▶ TASK ITEM: Reproduce word for word the passage of the article about China's gene-edited twins starting with "The mutation that" and going on through "at this time.".

China’s ‘CRISPR Babies’ May Be More Likely to Die Young

The mutation that was intended to make them resistant to H.I.V. has now been linked to a shorter life expectancy

Peter Artymiuk via Wellcome Collection under CC BY-SA 4.0 license
Editor's Note, October 2, 2019: On September 27, Rasmus Nielsen, the lead author of the paper described below, announced on Twitter that he would "[work] with" editors at the journal Nature Medicine to "get the publication record corrected," due to a critical error in the genetic data used in his analysis that heavily influenced his results. He later told Rebecca Robbins at Stat that he intends to call for them to retract his study. Following criticism from other experts in his field a few weeks after the paper was published, he worked with those researchers to identify the issue. There is no update from Nature Medicine about retraction status at this time.

Last November, Chinese researcher He Jiankui stunned the world when he announced the birth of twin girls whose genomes were altered before birth using CRISPR gene-editing techniques. The feat wasn’t necessarily a technical breakthrough—other researchers had the tools to do a similar project, but ethics and scientific regulations held them back from tinkering with the DNA of viable embryos that would be taken to term. He glossed over these concerns, making his experiment the subject of international outcry. Now, a new study in Nature Medicine suggests the alteration to the twins’ genomes could have an unexpected consequence—an abbreviated life expectancy.

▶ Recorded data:
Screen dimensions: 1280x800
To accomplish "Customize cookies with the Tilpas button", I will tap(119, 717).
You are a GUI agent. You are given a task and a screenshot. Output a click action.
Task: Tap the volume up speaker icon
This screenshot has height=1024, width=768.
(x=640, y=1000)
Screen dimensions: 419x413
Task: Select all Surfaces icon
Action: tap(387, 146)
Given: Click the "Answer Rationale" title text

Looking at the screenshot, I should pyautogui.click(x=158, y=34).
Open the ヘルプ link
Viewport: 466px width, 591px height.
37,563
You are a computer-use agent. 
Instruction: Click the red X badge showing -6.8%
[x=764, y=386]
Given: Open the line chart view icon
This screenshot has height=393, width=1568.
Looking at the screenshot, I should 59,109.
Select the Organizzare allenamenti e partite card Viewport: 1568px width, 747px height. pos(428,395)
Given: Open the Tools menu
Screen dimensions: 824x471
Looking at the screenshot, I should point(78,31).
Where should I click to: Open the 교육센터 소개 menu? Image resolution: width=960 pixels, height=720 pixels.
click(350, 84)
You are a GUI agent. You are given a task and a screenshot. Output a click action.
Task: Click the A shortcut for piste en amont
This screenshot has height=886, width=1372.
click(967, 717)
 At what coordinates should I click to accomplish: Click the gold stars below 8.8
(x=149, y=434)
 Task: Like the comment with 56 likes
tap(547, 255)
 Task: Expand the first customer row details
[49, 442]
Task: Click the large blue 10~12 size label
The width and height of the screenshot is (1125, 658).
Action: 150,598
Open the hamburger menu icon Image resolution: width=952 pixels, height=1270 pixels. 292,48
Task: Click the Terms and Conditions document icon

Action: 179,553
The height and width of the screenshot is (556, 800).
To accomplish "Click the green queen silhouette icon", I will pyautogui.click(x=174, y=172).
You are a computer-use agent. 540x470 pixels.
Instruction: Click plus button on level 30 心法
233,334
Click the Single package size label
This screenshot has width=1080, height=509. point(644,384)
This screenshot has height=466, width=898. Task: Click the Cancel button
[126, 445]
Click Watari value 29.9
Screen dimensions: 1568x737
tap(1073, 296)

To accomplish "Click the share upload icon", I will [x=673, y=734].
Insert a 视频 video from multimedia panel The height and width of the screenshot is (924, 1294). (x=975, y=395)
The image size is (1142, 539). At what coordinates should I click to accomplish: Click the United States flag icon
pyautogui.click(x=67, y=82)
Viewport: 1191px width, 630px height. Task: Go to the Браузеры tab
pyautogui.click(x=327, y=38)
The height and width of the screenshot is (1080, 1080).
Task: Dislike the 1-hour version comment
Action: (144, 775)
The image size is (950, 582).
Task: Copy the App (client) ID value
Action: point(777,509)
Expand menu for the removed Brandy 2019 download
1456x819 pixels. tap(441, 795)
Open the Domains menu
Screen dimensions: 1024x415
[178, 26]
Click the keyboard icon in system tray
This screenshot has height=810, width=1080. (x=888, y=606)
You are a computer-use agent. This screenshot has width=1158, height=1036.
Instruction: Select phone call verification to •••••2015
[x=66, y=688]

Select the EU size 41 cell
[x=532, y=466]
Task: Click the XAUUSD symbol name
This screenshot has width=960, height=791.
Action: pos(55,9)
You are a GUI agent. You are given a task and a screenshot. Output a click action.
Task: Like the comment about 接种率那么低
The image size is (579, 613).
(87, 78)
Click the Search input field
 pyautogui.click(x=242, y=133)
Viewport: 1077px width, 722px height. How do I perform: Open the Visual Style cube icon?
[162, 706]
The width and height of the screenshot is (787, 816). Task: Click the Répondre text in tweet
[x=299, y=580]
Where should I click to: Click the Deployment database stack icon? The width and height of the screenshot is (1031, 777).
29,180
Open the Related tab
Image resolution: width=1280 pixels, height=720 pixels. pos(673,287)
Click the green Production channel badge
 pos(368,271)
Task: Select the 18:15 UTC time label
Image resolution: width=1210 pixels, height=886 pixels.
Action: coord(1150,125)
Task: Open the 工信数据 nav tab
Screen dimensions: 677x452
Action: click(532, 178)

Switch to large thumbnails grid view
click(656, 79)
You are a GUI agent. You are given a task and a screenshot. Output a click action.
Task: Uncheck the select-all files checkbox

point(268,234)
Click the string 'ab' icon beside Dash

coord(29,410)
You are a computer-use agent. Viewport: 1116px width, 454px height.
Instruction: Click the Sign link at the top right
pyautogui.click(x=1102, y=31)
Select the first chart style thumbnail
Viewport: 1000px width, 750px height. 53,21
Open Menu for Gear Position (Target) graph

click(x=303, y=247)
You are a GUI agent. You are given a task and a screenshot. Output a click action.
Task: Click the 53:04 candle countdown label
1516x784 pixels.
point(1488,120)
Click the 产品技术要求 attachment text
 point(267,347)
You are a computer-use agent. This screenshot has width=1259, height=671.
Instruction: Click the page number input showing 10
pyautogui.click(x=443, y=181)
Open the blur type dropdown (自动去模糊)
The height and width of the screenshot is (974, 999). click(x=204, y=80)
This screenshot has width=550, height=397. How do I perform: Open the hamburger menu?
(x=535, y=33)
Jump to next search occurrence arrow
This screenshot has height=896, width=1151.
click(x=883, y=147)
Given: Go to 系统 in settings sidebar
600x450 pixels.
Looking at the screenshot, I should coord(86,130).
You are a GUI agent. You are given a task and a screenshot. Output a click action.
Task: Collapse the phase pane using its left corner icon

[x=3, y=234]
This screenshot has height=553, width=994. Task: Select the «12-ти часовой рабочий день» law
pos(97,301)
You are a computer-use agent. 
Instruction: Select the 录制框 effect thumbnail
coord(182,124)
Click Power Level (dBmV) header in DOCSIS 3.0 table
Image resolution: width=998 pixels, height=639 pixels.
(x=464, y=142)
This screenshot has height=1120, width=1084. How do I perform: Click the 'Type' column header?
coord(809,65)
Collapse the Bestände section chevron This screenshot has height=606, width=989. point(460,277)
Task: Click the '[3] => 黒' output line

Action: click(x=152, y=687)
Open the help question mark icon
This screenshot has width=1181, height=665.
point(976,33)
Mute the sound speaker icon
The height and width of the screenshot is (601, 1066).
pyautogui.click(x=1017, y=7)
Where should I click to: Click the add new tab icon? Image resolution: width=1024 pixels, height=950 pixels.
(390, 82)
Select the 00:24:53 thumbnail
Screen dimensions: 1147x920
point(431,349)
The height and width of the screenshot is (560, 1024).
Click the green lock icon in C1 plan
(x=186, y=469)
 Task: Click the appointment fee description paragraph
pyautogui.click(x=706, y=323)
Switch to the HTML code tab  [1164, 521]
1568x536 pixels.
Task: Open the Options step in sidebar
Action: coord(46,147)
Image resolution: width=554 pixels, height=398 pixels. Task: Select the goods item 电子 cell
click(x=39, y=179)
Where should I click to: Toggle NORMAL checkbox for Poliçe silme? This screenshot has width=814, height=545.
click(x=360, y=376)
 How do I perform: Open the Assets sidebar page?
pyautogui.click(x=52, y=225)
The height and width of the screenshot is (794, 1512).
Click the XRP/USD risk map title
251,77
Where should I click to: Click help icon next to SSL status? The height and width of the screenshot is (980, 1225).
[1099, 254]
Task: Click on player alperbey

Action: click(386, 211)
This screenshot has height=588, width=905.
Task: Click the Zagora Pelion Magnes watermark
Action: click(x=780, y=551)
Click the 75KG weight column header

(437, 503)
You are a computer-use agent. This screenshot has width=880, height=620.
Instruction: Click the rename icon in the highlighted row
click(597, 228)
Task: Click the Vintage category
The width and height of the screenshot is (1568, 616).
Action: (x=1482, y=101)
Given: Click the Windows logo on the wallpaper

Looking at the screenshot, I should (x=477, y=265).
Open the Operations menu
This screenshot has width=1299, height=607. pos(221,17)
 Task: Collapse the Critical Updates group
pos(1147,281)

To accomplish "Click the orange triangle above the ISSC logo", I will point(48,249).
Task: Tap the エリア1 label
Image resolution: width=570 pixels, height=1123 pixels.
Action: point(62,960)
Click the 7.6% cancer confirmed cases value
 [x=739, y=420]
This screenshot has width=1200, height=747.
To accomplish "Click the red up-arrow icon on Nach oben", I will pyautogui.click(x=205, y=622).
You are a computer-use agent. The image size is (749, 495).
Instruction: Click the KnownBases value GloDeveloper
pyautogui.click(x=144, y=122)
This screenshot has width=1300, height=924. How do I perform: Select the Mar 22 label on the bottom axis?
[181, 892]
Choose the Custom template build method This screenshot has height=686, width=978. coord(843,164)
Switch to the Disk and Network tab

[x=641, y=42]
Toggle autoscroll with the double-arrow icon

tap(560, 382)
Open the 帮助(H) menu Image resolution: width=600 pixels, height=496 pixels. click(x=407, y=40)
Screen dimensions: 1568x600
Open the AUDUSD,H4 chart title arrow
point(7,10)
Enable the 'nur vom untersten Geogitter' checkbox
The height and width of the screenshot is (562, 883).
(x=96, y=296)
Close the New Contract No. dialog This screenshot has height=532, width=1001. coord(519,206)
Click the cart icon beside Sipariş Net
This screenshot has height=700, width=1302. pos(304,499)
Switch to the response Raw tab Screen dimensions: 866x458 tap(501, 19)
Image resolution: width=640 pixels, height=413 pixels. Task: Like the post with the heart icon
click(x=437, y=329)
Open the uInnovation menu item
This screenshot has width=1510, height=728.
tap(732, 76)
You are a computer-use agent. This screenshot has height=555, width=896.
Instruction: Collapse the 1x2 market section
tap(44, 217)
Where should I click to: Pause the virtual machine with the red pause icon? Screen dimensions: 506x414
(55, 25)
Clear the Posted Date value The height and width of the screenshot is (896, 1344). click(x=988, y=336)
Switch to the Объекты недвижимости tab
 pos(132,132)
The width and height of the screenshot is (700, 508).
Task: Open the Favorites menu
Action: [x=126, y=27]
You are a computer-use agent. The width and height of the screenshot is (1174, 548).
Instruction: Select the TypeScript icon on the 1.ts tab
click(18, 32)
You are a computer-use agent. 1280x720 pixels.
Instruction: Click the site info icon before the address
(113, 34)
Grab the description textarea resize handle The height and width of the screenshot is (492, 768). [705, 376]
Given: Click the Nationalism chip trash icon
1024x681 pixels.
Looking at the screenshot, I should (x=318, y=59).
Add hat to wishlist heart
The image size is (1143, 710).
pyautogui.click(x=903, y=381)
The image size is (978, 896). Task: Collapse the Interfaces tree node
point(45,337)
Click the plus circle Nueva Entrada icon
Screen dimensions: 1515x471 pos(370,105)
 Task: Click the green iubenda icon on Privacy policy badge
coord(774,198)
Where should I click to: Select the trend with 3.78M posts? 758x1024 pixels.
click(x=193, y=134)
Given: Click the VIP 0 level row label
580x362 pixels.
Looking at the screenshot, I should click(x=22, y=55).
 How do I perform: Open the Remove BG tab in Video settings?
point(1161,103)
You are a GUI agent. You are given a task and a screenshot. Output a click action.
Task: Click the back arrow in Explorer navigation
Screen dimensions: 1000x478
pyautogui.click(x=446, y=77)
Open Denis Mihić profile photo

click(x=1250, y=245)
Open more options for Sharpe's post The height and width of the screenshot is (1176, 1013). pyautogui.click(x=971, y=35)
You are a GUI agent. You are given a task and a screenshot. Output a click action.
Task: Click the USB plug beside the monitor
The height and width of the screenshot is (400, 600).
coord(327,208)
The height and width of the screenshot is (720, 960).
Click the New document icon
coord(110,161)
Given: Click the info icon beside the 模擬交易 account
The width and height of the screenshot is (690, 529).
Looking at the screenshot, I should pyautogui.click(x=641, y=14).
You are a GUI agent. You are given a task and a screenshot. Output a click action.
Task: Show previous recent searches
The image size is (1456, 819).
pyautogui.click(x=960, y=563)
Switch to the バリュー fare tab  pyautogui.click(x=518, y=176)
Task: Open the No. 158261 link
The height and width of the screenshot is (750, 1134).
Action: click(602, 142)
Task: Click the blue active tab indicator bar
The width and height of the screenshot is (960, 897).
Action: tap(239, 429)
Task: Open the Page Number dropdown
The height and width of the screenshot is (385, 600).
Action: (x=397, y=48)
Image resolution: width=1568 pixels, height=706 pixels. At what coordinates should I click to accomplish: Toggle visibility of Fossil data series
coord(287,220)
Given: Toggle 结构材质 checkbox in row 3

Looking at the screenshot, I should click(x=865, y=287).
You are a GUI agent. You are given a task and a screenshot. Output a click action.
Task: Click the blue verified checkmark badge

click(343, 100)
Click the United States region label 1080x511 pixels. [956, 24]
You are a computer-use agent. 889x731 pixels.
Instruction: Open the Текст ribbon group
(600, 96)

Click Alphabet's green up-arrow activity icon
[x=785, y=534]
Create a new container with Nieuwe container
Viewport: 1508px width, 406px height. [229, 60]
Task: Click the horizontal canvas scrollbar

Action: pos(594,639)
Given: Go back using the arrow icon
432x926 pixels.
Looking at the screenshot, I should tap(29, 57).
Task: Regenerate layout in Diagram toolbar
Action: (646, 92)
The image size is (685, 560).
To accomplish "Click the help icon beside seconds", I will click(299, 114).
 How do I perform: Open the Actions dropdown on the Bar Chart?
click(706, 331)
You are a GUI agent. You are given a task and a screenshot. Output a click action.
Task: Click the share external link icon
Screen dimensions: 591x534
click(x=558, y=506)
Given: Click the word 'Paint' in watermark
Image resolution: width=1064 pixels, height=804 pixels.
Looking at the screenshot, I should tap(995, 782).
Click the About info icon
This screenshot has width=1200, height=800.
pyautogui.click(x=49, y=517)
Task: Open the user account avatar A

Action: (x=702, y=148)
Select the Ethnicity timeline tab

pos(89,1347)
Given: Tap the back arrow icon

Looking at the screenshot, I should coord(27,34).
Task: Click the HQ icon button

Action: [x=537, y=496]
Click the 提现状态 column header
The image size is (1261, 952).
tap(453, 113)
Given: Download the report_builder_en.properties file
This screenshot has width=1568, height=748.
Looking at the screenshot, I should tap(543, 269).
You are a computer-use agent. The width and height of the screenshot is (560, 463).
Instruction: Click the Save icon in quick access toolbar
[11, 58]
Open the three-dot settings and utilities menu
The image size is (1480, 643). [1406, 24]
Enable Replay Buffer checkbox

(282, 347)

▶ SOLUTION TO THE EXERCISE:
The mutation that was intended to make them resistant to H.I.V. has now been linked to a shorter life expectancy

Peter Artymiuk via Wellcome Collection under CC BY-SA 4.0 license
Editor's Note, October 2, 2019: On September 27, Rasmus Nielsen, the lead author of the paper described below, announced on Twitter that he would "[work] with" editors at the journal Nature Medicine to "get the publication record corrected," due to a critical error in the genetic data used in his analysis that heavily influenced his results. He later told Rebecca Robbins at Stat that he intends to call for them to retract his study. Following criticism from other experts in his field a few weeks after the paper was published, he worked with those researchers to identify the issue. There is no update from Nature Medicine about retraction status at this time.